Work item » Begin at the line below that holds "Identify the click" and end at the line that holds "Blog (40, 1253)", transcribing each line exactly and skipping any picture.

The records »

• • •

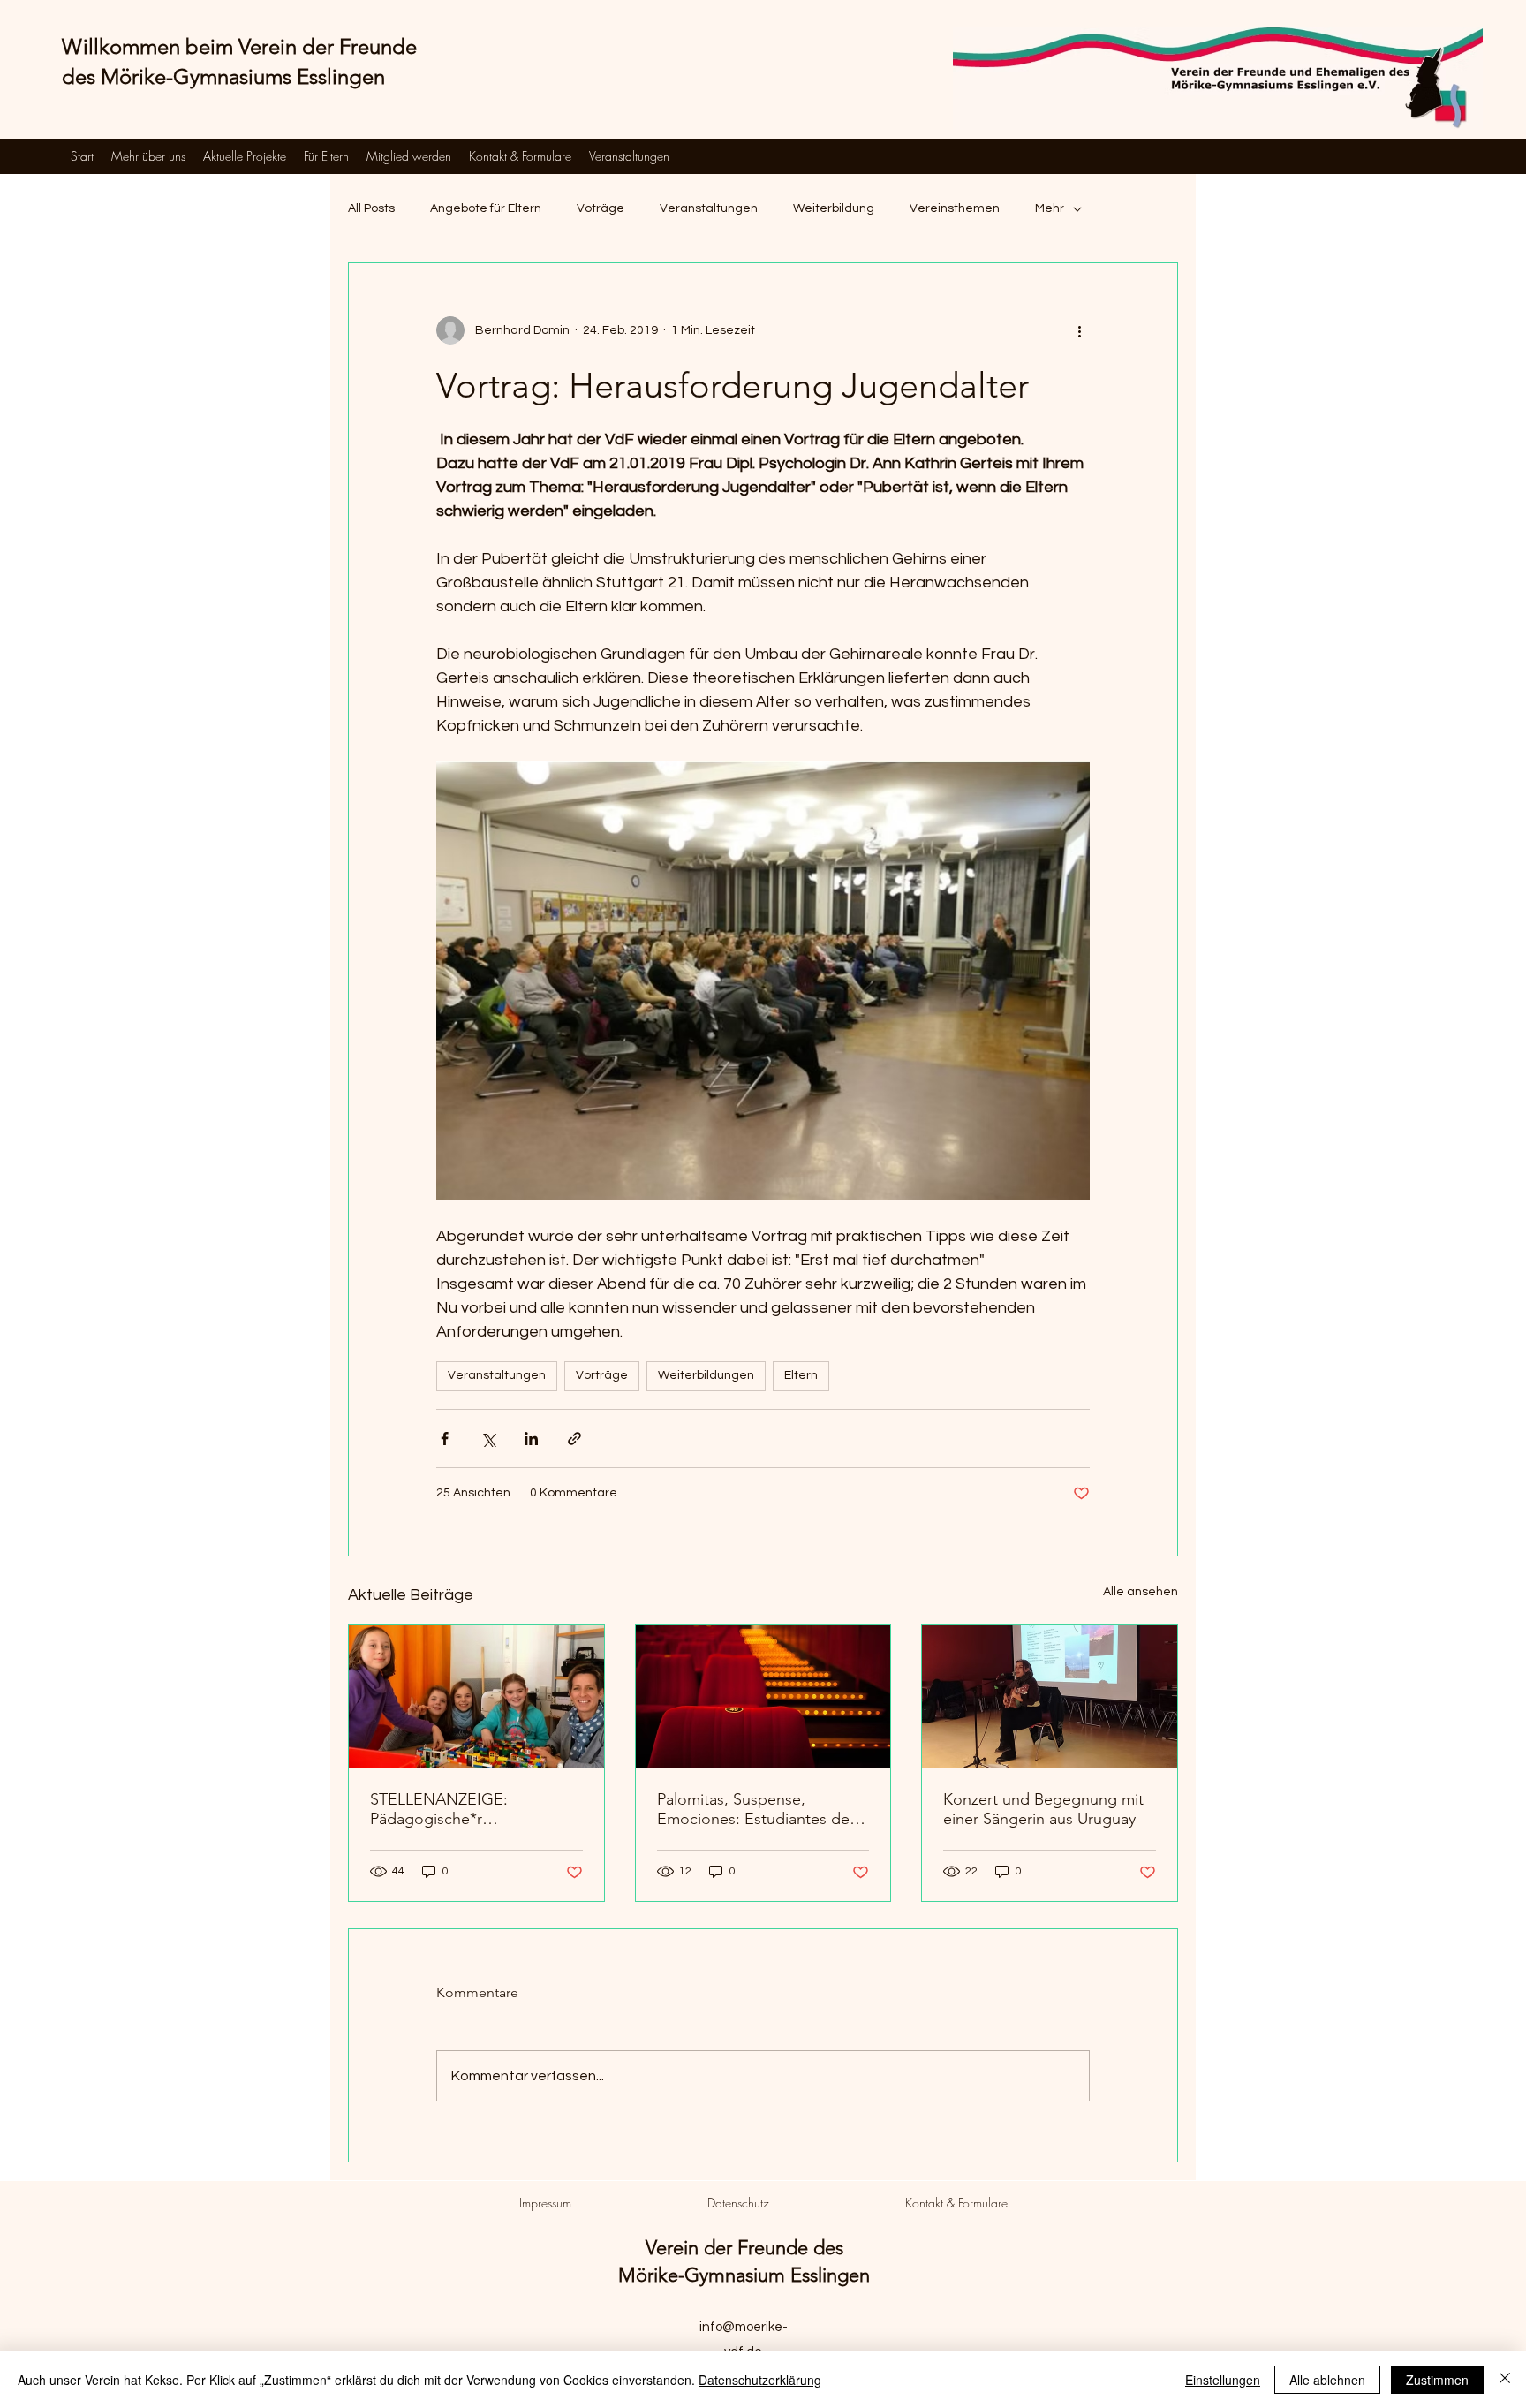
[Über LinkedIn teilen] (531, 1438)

• • •

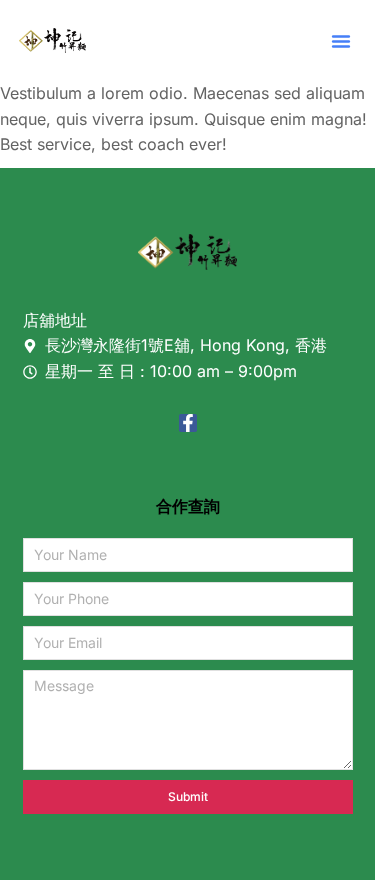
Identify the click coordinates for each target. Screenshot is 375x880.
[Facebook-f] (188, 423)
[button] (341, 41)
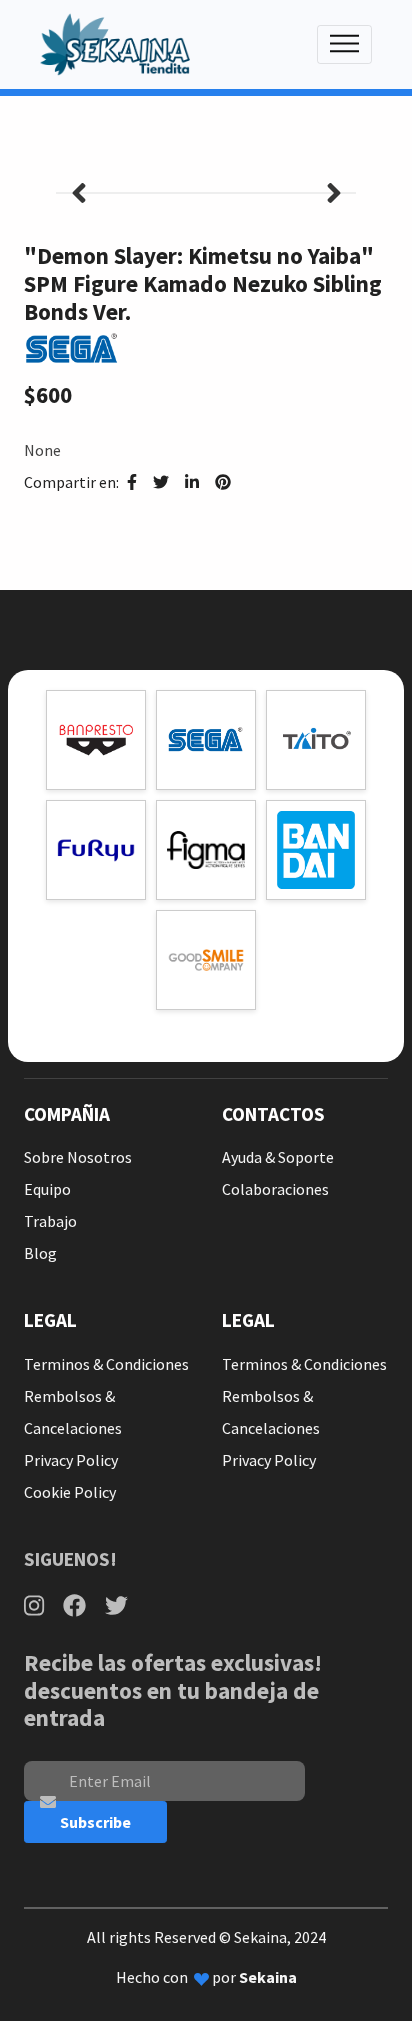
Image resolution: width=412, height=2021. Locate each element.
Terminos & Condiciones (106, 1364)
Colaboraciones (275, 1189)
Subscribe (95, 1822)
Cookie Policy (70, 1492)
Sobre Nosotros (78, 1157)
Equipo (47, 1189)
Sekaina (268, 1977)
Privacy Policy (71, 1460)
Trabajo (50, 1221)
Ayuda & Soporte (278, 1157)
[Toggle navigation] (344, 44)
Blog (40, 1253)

• • •

Solution to the problem »
Identify the click coordinates for each target. Screenshot is 375x880.
[Facebook-f] (188, 423)
[button] (341, 41)
Image resolution: width=412, height=2021. Locate each element.
Terminos & Condiciones (106, 1364)
Colaboraciones (275, 1189)
Subscribe (95, 1822)
Cookie Policy (70, 1492)
Sobre Nosotros (78, 1157)
Equipo (47, 1189)
Sekaina (268, 1977)
Privacy Policy (71, 1460)
Trabajo (50, 1221)
Ayuda & Soporte (278, 1157)
[Toggle navigation] (344, 44)
Blog (40, 1253)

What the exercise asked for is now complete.